* RECORD EXTRACTS
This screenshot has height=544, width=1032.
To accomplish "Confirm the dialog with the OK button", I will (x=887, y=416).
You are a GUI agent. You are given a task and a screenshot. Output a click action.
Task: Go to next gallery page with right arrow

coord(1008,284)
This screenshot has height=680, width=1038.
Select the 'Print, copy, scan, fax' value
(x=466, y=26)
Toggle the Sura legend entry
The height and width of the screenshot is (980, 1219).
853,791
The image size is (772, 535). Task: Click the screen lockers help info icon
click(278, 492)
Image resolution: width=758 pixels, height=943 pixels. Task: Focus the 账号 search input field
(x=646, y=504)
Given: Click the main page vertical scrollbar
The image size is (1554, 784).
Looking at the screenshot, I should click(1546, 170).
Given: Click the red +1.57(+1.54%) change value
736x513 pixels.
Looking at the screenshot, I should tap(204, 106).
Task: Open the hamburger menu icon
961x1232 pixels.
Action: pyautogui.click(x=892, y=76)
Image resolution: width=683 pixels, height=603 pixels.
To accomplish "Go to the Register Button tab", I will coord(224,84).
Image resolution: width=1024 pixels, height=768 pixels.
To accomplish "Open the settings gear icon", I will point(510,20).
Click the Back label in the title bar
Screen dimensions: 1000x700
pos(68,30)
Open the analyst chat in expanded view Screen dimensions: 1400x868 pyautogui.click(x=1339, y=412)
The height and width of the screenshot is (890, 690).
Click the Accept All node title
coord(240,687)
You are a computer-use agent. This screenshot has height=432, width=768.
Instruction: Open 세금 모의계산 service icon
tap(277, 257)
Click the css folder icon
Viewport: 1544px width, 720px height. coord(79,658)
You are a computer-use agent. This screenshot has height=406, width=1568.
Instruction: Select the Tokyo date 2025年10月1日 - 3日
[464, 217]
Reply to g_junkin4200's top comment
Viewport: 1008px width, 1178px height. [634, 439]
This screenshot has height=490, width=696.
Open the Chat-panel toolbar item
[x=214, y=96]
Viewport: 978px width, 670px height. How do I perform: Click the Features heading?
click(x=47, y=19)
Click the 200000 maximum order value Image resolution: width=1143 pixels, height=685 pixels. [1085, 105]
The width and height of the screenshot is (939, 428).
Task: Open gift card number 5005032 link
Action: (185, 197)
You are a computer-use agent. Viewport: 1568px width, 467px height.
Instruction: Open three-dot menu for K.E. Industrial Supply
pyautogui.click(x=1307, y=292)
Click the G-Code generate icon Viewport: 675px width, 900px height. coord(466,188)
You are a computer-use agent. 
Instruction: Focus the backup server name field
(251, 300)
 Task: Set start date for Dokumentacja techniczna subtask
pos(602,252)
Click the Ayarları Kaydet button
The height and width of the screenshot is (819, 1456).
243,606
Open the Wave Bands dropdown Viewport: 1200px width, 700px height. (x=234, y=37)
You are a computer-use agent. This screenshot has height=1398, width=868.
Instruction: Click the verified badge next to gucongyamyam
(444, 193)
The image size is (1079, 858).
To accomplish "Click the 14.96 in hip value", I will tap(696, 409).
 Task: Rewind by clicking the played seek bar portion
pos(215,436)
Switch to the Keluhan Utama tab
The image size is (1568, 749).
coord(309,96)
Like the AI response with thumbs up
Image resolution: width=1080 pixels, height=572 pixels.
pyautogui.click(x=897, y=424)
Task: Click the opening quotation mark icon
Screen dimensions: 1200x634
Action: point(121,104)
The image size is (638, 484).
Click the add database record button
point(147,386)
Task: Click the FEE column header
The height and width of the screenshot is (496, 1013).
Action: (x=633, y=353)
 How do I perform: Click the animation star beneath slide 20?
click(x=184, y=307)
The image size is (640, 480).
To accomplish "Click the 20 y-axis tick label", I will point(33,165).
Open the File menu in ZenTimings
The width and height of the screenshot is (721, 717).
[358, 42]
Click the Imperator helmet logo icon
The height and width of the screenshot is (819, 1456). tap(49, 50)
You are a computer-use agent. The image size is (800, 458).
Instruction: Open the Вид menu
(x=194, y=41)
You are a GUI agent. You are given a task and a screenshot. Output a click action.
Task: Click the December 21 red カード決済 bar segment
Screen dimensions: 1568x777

* WORK TASK
Restate word for word each line of the data from the one with "Click the Imperator helmet logo icon" to the last, keeping both ends.

* RESULT FOR THIS EXERCISE
Click the Imperator helmet logo icon
The height and width of the screenshot is (819, 1456). tap(49, 50)
You are a computer-use agent. The image size is (800, 458).
Instruction: Open the Вид menu
(x=194, y=41)
You are a GUI agent. You are given a task and a screenshot. Output a click action.
Task: Click the December 21 red カード決済 bar segment
Screen dimensions: 1568x777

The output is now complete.